Last Sunday, I was parked in front of my television watching my favorite team come back from a deficit score to win against the Colts. It was great game with a lot of great plays and Tom Brady was in top form. But the play that I will remember most from that game was made by a lesser known player, Jamie Collins, a 6 foot, 3 inch, 250 pound linebacker. As the Colts lined up to kick the point after, Collins timed his leap perfectly to clear the entire front line of men and block the kick while still in the air. Not the sort of spectacular play one sees very often. But then, neither was the interception by Malcolm Butler to clinch this year’s Super Bowl win for the Pats. Or Brady’s lateral hand off to Julian Edelman who then executed a 51-yard pass to Amendola for a Touchdown. I love the Pats and Tom Brady, but believe me, those spectacular, unexpected plays are what I remember best.
But the real heroes in our sports crazy world are the ones you rarely hear about except in occasional local news coverage. Like a young woman named Meghan Vogel who modestly claims others would have done the same for her. When she saw a competitor collapse near the finish line in the state championships, instead of glancing at her fallen opponent as she passed by, she stopped to help the other girl to her feet and guided her toward the finish line, making sure the other girl crossed the line first.
Just recently on the evening news there was a heartwarming clip about 7 Olivet Middle School football players who decided that one of their teammates, who had a learning disability, should have his chance to make a touchdown. Without their coach’s knowledge, they put together a play to make that happen and Keith Orr carried the ball across the goal line to a standing, cheering crowd. Keith’s mother was asked how she felt about her son’s touchdown and she answered that she was excited, of course, but more than that, she was touched to know that his team mates had his back and he knew it. Where are stories like this when we keep hearing about bullying?
These stories are more numerous than you might think. Kevin Grow, who has Down’s Syndrome was allowed to play in the last two minutes of his fourth year with Bensalem High School after four years of faithfully serving as team manager. He was given the ball for a free shot and missed the hoop, but then in the remaining minutes of the game, managed to score 4 3-point baskets in less than two minutes. Cornhuskers Rex Burkhead befriended 7-year-old Jack Hoffman who was diagnosed with a brain tumor. Burkhead wears a bracelet with Team Jack on it when he plays and he checks on his small fan regularly saying he wishes he could do more. (https://www.youtube.com/watch?v=CRHRvMlFWdk)

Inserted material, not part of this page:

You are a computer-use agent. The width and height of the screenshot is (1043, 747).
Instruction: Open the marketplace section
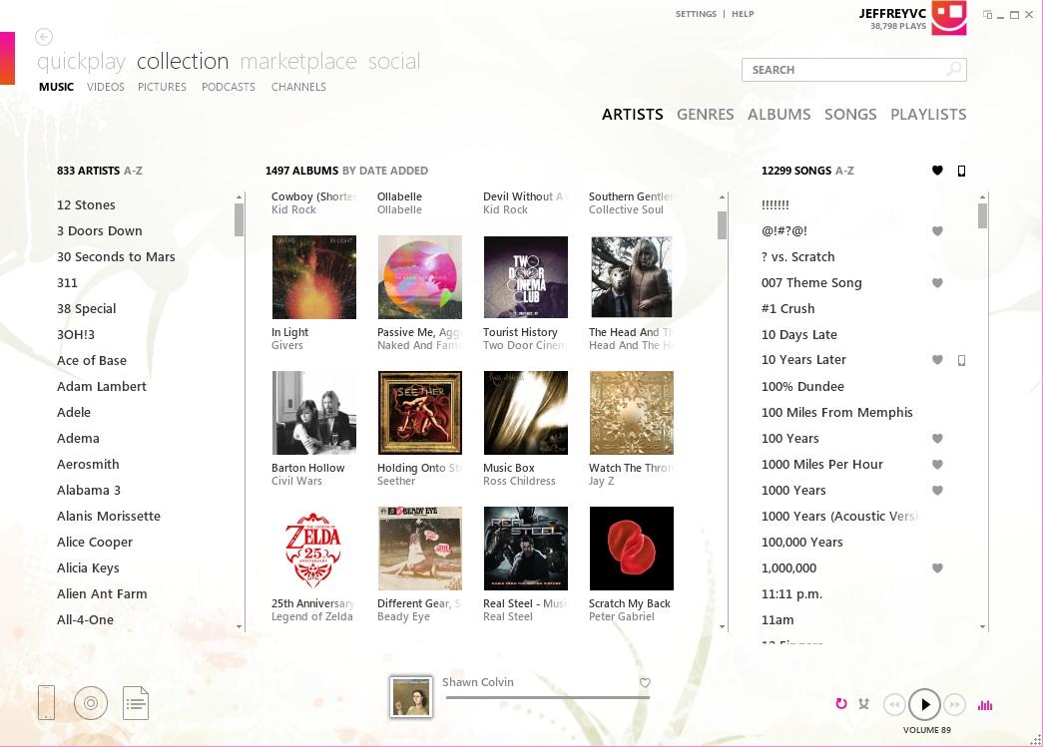pyautogui.click(x=298, y=61)
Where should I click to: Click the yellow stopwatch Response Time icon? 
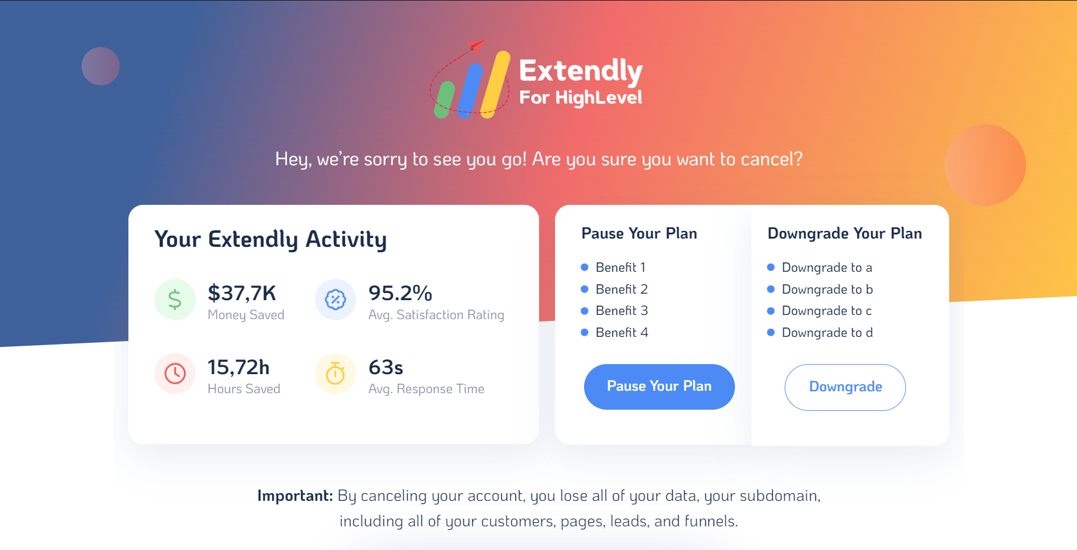tap(336, 374)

The Cincinnati Reds auctioned off a one-day position as Bat Boy and then stretched their age limits to allow 29-year old Ted Kramer to have the position. He did so well, he was invited back and the joy on his face says it all. WWE star Daniel Bryan invited 9-year-old Bryan Connor into the ring to fulfill the dying child’s last wish and after winning his own bout, stepped out of the ring to go to Connor and tell him that he was his inspiration.
So, the next time you watch your favorite team play and cheer when they win, think of the hundreds of truly decent sportsmen and women with hearts of gold who make time in their busy star-level schedules to bring joy and inspiration into the lives of others. That’s who you should be admiring. It’s easy to be great when you are blessed with abundant talent, it takes heart and commitment to make the time to be great for someone else.